What does it take for a manager to start a 22-year-old pitcher with nine innings of big-league experience? What sort of things rattle around in the brain of a manager who is willing to do that? Joe Maddon might be insane. We're all thinking he's adorable in that analytical manager sort of way. Then one day he'll run on the field in a sexy cop costume that he bought at a Spirit store, and we'll think, oh, right: he's just insane.

Or he could be a genius. Or lucky. Not sure just yet, but leaning towards genius. Insane might still be in the running. But here's the three-pronged attack of Joe Maddon's ... whatever:

Managing people
Maddon had to look in the eyes of a 22-year-old pitcher who he didn't know that well and figure out if he'd crack in a playoff game on the road. It's not like Matt Moore was with the team all season, impressing the coaches with his maturity. Maddon had organizational reports about Moore, but if a manager is going to put a prospect on the line like that, in front of national TV and a hostile road crowd, he'll probably want to look in that kid's eyes and see if he can pick up any fear or timidity. Maddon saw something he liked.

Do you realize what 22-year-olds are like? They're usually morons. No idea about anything. And there are probably some 22-year-olds who are all offended by that, but look at what's in your left hand right now. Drugs. You're holding drugs and possibly a set of keys that don't belong to you. That's because you're 22 years old. Joe Maddon had to look Matt Moore in the eyes and figure he was cool. He could pitch a playoff game for his second start in the majors. No problem.

Scouting and statistical evaluation
There are a lot of kids who throw hard. The Giants have a left-hander who was in their AAA rotation and can throw just as hard as Moore. That's great. But the Giants would sooner start a reanimated Russ Ortiz in the playoffs before Dan Runzler.
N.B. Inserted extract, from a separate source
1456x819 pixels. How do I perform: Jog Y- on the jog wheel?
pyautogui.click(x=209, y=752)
When the Rays brought up Moore, Maddon probably wasn't hovering around his bullpen sessions. He certainly didn't see every pitch. But what he saw made him think that Moore could be an asset over the next month-plus.

And there's a difference between seeing a kid throw hard, and knowing he did it while accruing gaudy statistics. Moore's stats this season were silly. And when you watch him, it looks like the ball comes out from his ear and then reappears five feet from home plate. The eyeball test and the logic test all graded out to something worth considering.

Not giving a shit
Is there a single manager who would have done what Maddon did? David Price and James Shields weren't available, and Jeremy Hellickson would have had to start on short rest. Jeff Niemann has back problems, and Wade Davis was pretty inconsistent this season. So there wasn't an easy decision to make. But would any of the other 29 remaining managers in MLB who would have seriously considered Moore? It's tough to say without crawling into their minds, but I'm guessing no.
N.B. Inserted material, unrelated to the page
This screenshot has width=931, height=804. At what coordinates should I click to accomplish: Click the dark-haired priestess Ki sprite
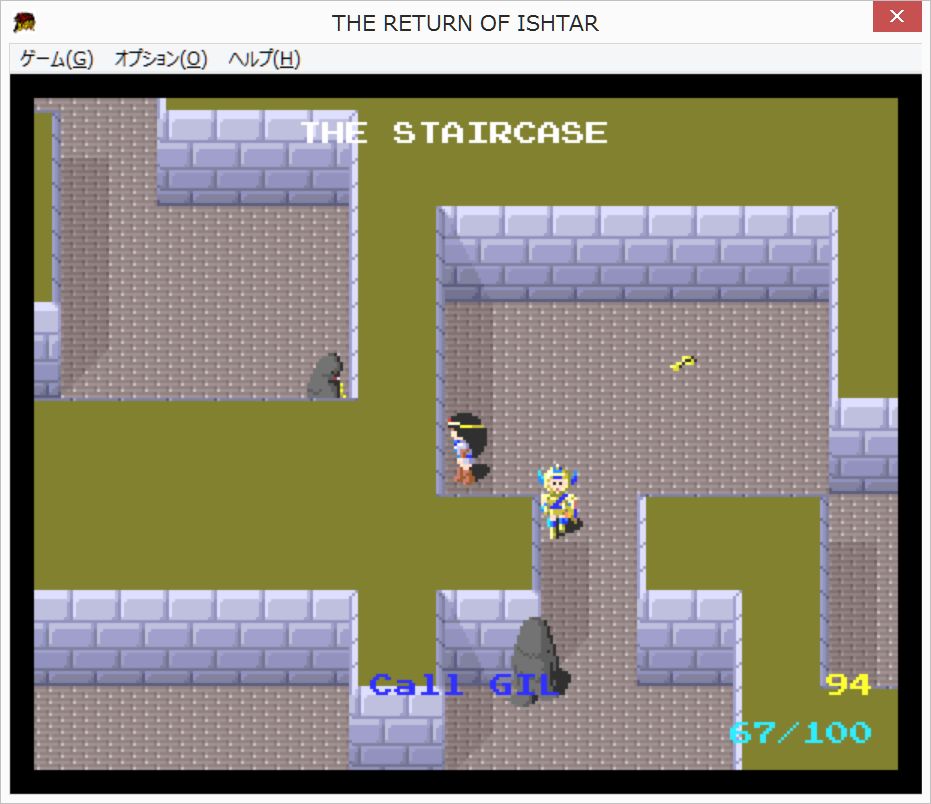pos(466,448)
It's not that baseball managers are risk-averse. It's that we all are. Bringing up a rookie to start the first game of the playoffs is risky. Other supposed geniuses have tried it, failing spectacularly. If Maddon had started Wade Davis, no one would have blinked. Maddon didn't give a shit. He started the pitcher with the live young arm, and it paid off handsomely.

He might be slightly insane, but whatever he did before Friday's game, it worked last night. It's probably best not to judge or evaluate. Just appreciate him. He certainly isn't dull.